When you are first diagnosed by a professional and it is made apparent that medication might be the best solution to help balance things out, it is simply a trial and error period that lays ahead. If you are depressed there are a few types of drugs that can help you get back to feeling that life is worth living again, and those can look like Zoloft (SSRI), Effexor (SNRI) and of course, Wellbutrin (Aminoketone). If you have anxiety disorders there are other types of drugs that can be prescribed ranging from all of the drugs listed above, to atypical antipsychotics like Abilify and Seroquel. We could spend all evening going over every disorder and potential helpful medication, but that would be dreadfully boring, so let’s just focus on depression and anxiety medication and the troubles associated with them.
The problem with these antidepressants is that they impact people completely differently, and doctors make recommendations based trials and studies that have concluded that their drug works to improve things within a certain range. Say for instance that a typical SSRI was shown to have a 70% success rate. What happens if you fall into the 30% category that it doesn’t work for? Do they simply not work, or are you then stuck in side effect city, where you get to wrangle with a wide spectrum of wonderful problems like: nausea, weight gain/loss, dizziness, headaches, diarrhea, sleepiness or insomnia, tremors, dry mouth, irritability, suicidal thoughts, and of course the most commonly know side causes people to stop taking their medication = sexual dysfunction (basically chemical castration for many people)? Let’s not even get into the possible long term side effects these powerful drugs can have on your body after years and years of use.

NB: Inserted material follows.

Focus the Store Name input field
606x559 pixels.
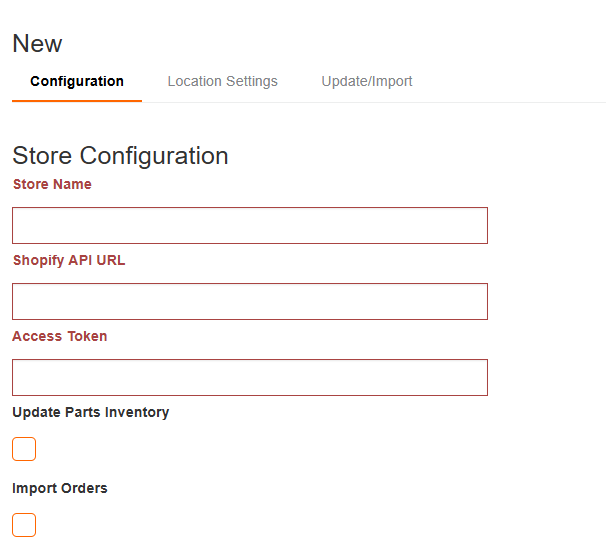[250, 225]
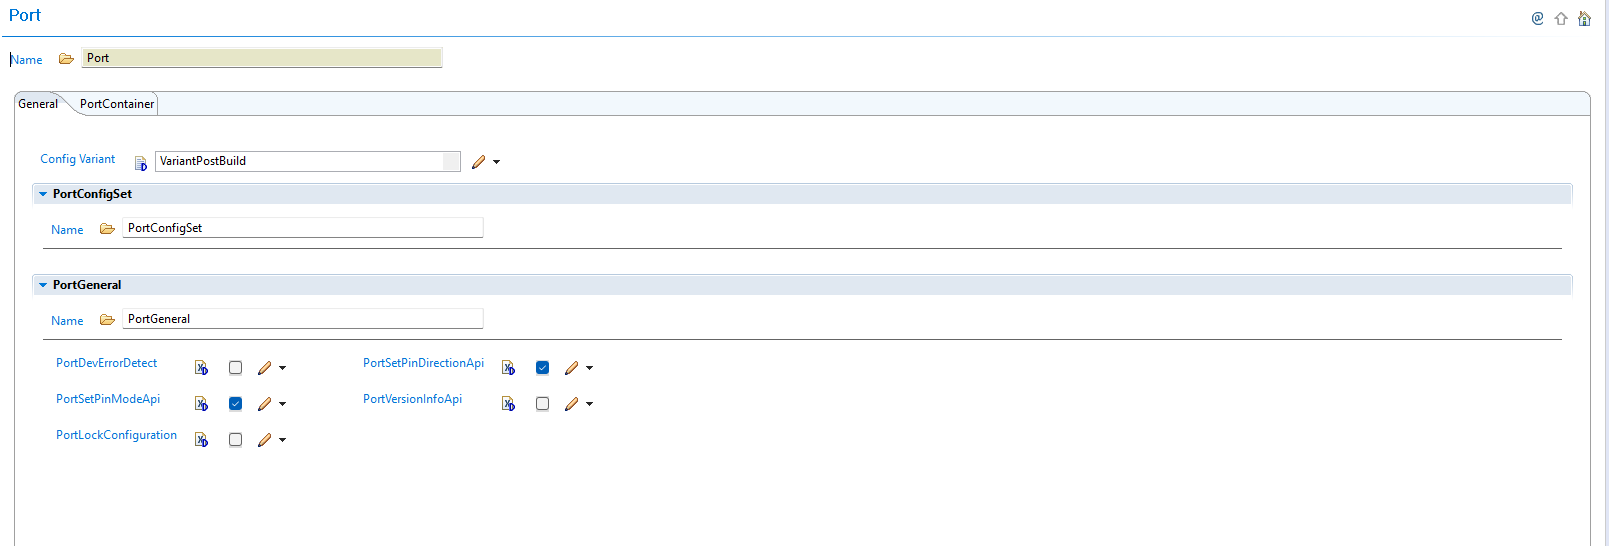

The other thing you need to consider is that many of these drugs can take 5-6 weeks before they start working the way they should, and for the weeks that you titrate up to the recommended dose the experience can be unbearable and can make you want to throw in the towel before you even get to experience any relief. The other common experience could be that one drug works and takes away your depression but heightens your anxiety levels. What do you do then? The options here aren’t very exciting either. You can stop taking the medication, in which case you’d have to allow weeks and sometimes months, depending on your sensitivity, to come off the drugs. Then you might try another drug to help ease the suffering and go through the same cycle crossing your fingers in hopes that this one might work. It might also be offered for you to take an additional medication to deal with the anxiety which may or may not work.

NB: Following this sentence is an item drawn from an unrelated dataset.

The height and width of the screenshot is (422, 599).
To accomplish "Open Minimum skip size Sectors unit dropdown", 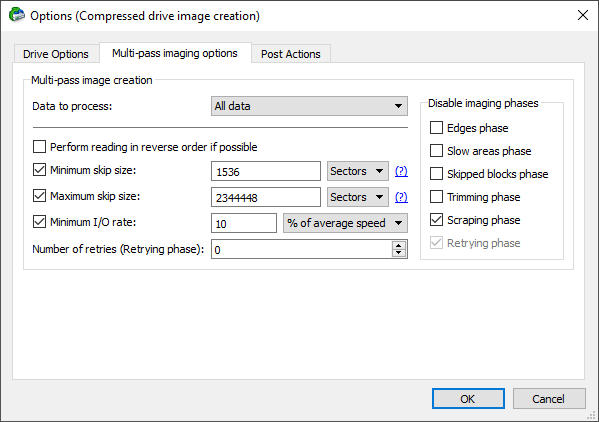I will click(358, 171).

Not to worry though, because I’m sure your doctor will be able provide you with the utmost of care as they sit down and hash out a plan during the typical 10-15 minute appointment they book you in for, right? And yes of course, many of you might be saying to yourselves: what about natural remedies? The sad fact is that this doesn’t work for everyone. If you are anything like me, the absolute last thing on the remedy list was to take pharmaceuticals, but after trying every combination of meditation, fish oil, mineral/vitamin, C.B.T session, light therapy, 12 step program, exercise routine, tanning salon, spiritual/religious devotion, self-help book, journaling exercise and you’re only provided you with minimal relief, pharmaceutical intervention is basically your only option left, next to a miracle from the heavens (I have prayed and still pray for this on countless occasions).

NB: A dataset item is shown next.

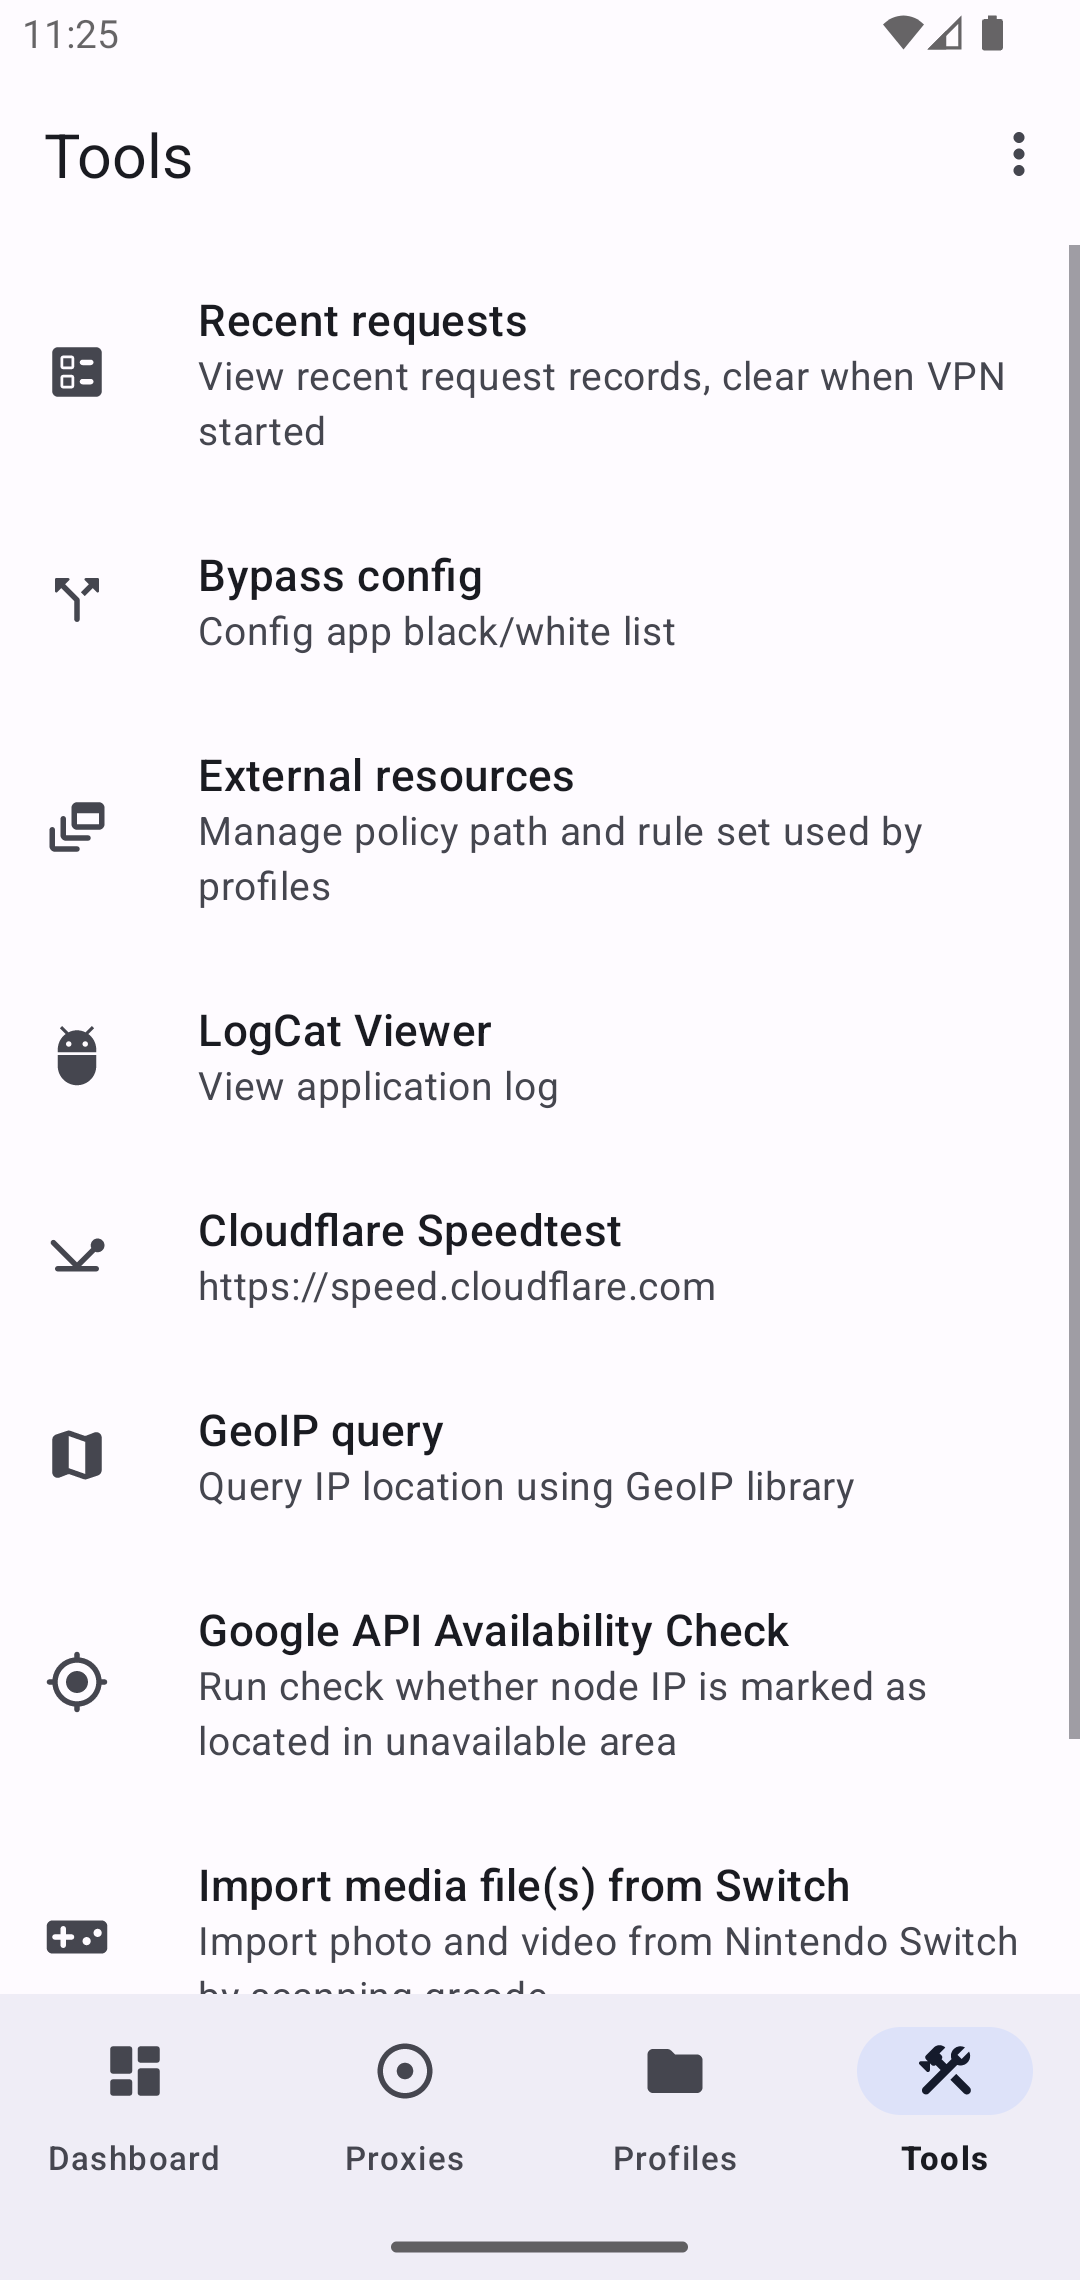Image resolution: width=1080 pixels, height=2280 pixels.
Task: Tap the External resources stack icon
Action: click(x=77, y=828)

After reviewing some of the challenges people face while attempting to get better, is there any question why people start self-medicating? Feeling defeated after several attempts at medication, it’s common for people to simply give up and return back to using things that they know they can count on working and bringing immediate relief. For many individuals it is the simple decision of which is a worse experience. Do you either A) become more dependant on alcohol/drugs than you would like and at least have some mild degree of perceived ‘control’ of your state, that is until the recreational use turns into full blown addiction, or B) be the guinea pig in a wild journey of ups and downs attempting to find a drug that may eventually might make your life a little more manageable? Keep in mind that there has yet to be an antidepressant offered that didn’t have at least some form of mild side effects. People tend to just settle with the medication that is the least offensive and then eventually habituate to their newly altered chemistry.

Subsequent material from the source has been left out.